Kane: The income cake is not large. One way of making that cake larger, Linda, is for you to think about working.

Linda: I find it absolutely impossible to work at the moment.

Klarfeld: Maybe you need childcare.

Linda: I have no intention of letting anyone else look after Sarah.

Klarfeld: What about Barry? Could you get time off work?

Barry: Could do.

Linda: I cannot! Do not! Want to see it working like that! (She is angry and begins to cry.) Why should I hand her over to someone? I mean, yes, he's her father, but he didn't want anything to do with her before. It's easy for him to take time off now. I may as well just give her up, mightn't I? (There is a long silence. Linda wipes her tears, blows her nose.)

Kane: It is a terrible balancing act. But if mediation fails and you end up in front of a district judge, that judge is not going to say: "Well he can live in a shoe box and you can have the house on Bishops Avenue."

Klarfeld: Barry, what would be the maximum mortgage you could carry?

Barry: Some of the problems in our marriage arose because our mortgage was too high. I want it down to pounds 130,000

(Kane does a quick calculation on her calculator)

Kane: Well then! Presumably you're thinking of a place of about pounds 100,000 for yourself (Barry nods) Which leaves pounds 30,000 for Linda. And with pounds 62,000 equity from the sale of the house, that brings her to pounds 92,000. That puts the two of you in similar accommodation and seems to meet both your requirements.

Barry: I'm going to show my naivety. If Linda gets married within the year, do I get something back? Or have I lost everything?

Kane: You can build a payback into the agreement... (Moves to wrap up.) For homework, Barry, you work out the maximum you can spend on a mortgage. Next week we'll do a detailed budget.

Barry: We talked about the microwave a lot this week, didn't we! (Being facetious)

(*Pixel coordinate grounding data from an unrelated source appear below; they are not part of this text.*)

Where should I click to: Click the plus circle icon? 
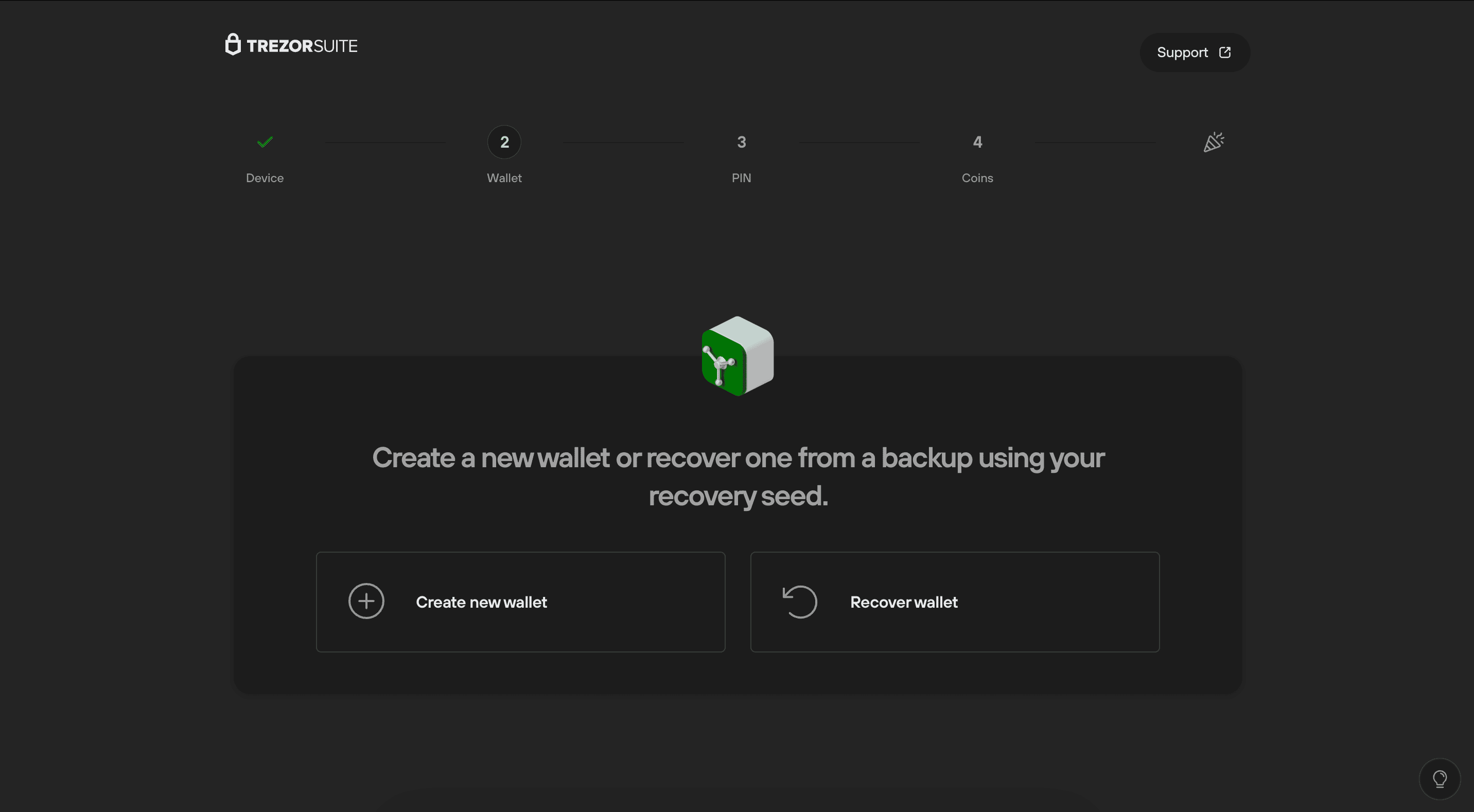point(366,601)
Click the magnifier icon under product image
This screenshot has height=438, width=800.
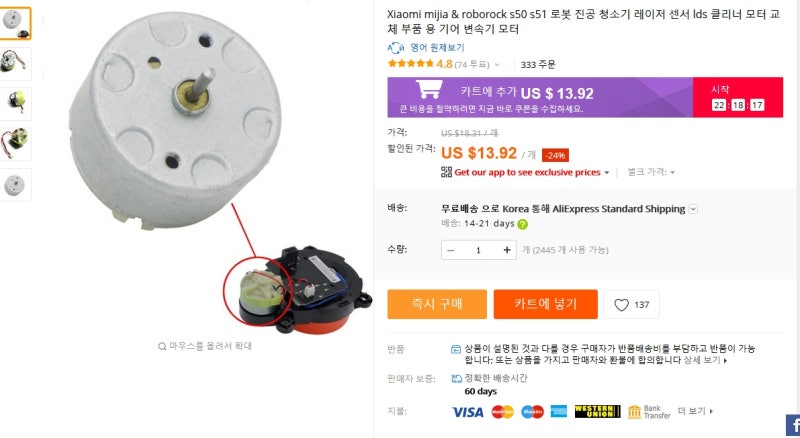(162, 346)
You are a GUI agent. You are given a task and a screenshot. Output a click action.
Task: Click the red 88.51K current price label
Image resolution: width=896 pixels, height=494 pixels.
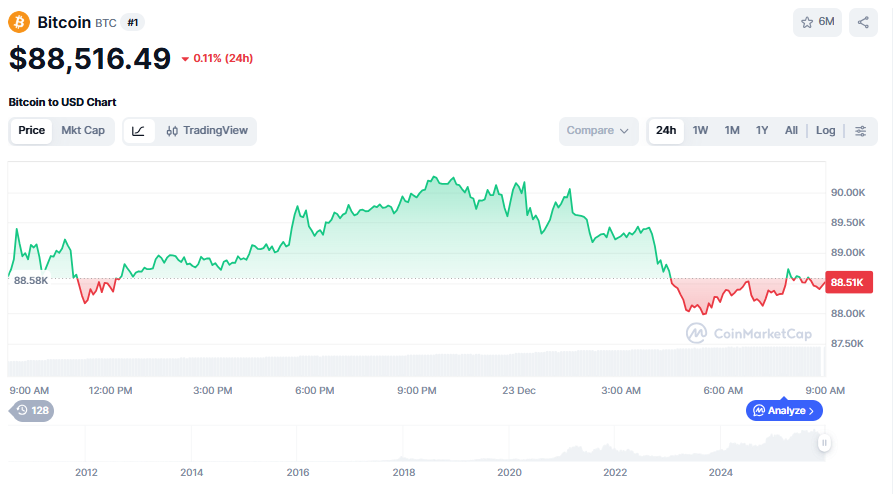coord(847,283)
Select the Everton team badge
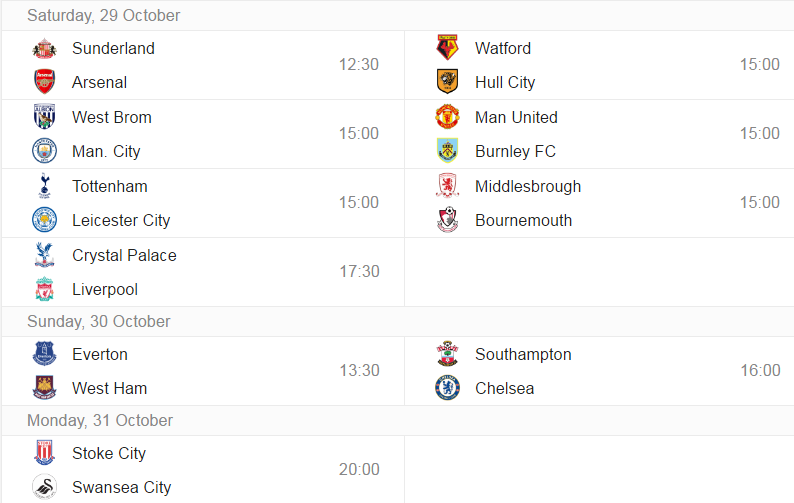794x503 pixels. (x=45, y=354)
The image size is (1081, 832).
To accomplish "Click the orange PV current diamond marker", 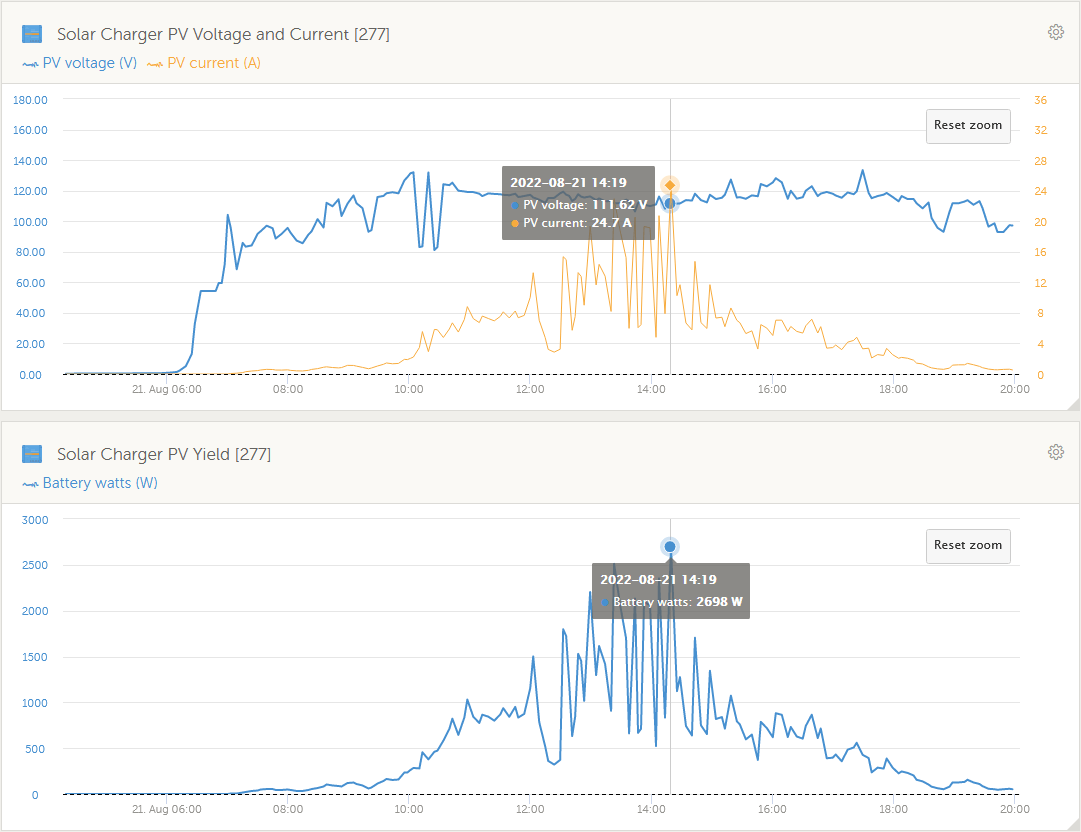I will 670,185.
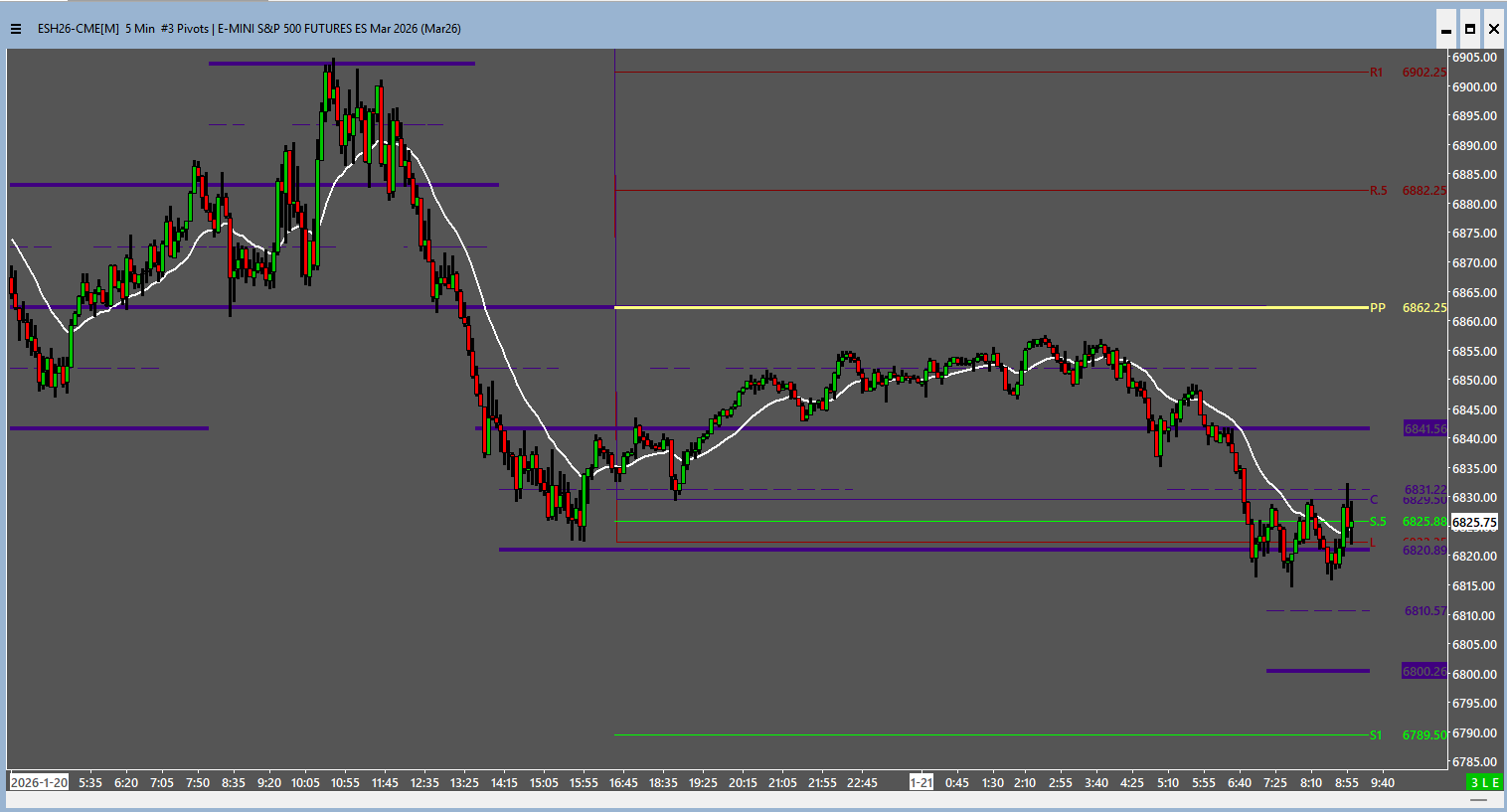Viewport: 1507px width, 812px height.
Task: Maximize the chart window
Action: click(1470, 29)
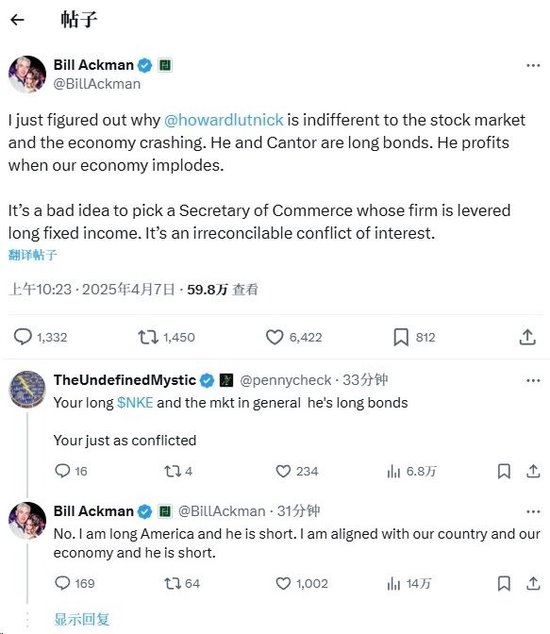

Kane: Put it top of the agenda for next.

Barry Don't worry, it's getting so late now, I mean...

Here comes the judge

A barrister handling big-money divorces speaks to Angela Lambert

"I had a client who was going back to America after his divorce settlement. He was determined to take six loo rolls with him because there were 12 in the house when the marriage broke down. They litigated for months over those six rolls.

"These things become representative of the hurt in the failure of the marriage and acquire a significance all their own, beyond common sense and reason."

We are talking in calm, comfortable legal chambers in the Temple. The speaker is a barrister specialising in family law and, in particular, divorce. "The reason why I do this job is that I'm good at people and I love it. Even after 25 years, I'm always fascinated by the multiple layers of reasons for breakdown."

What makes the divorces of the ultra-rich different from anyone else's? "The main difference is that the client comes to you much sooner. For example, a husband about to get a big redundancy pay-out will be anxious to place it abroad; the wife equally keen to make sure that he doesn't. Where the case should be heard can be crucial. In some American states, the starting-point is to assume that the marital assets will be divided half and half, although very few extremely wealthy husbands would be willing to concede that.

"We make a point of being as conciliatory as possible. A 'settlement in the marketplace', meaning a reasonable offer that is agreed without going to court, produces much higher figures than for those who go to court - not least because of the savings in legal costs, which can amount to pounds 50,000 for each side.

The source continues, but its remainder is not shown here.